On the "Still in Love" Video

On Five A.M.’s "Still in Love" Video

by Kevin Ressler, Pace e Bene

The “Still In Love” music video for the band Five A.M. is a symbolic representation of our reality. Daily we are all confronted with boundless images, thoughts, and paradigms of violence and domination. We, like the characters, all live in the same overwhelming world and have choices in how to interact with each other as a result.

Like Eddie, many of us find the reality of violence not only burdens us as we carry this perspective chained upon our being, but it also stifles our movement like roving walls of vision and sound in every direction we look. Others of us stay behind doors, perhaps scared or just confused, like the woman who comes out to help him up after he has been beaten and robbed and we wait our turn to do some similar act of kindness when it finds our door.

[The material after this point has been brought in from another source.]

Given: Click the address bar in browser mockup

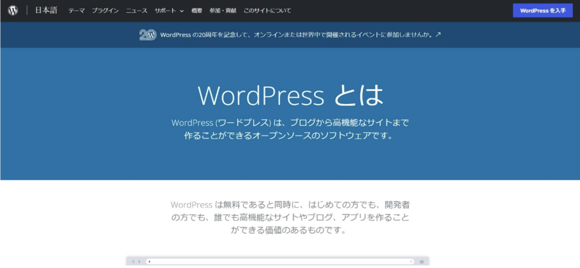Looking at the screenshot, I should [x=278, y=262].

Still many of us end up being the persons walking by with umbrellas, unaware those nearly struck down in the streets or robbed in alleyways, if we are not so ingrained that we do the robbing or the driving. The point is that we have the choices to be anyone in this situation. First, perhaps, is becoming aware of the constant barrage of noise.

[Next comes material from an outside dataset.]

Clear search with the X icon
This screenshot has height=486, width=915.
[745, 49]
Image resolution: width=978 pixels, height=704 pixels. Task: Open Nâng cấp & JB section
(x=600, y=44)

Violence is everywhere. It has been for centuries, and largely because we don’t know there is another way. There is, and for each of us it manifests in different ways. Awareness becomes the first step in a renewed life journey. Around us is violence, we can get past it and through it. The transformation is not in joining that violence, nor is it in cowering from it.

Pace e Bene believes that violence can be confronted and triumphed over. When the fires burn away, and the firefighters are confused, what is left seems to be a burnt television. A television which had previously carried only visions of violence. Violence, however, has ended if we choose to see the third way.

Shown in the final shot, the TV is renewed, resurrected even. The next generation, the girl, is left without the burden of violence, she carries on her screen the images of peace. The one kind act the troubled Eddie was afforded is the only thing left on his TV. That one kindness is what lasts. Finding our ways, from the way we think to the activities we choose to support to who we associate with and how we talk, are initial steps in removing the images of violence from the images of our lives we leave behind. Pace e Bene exists for the very reason of changing the paradigms from bereavement to benevolence.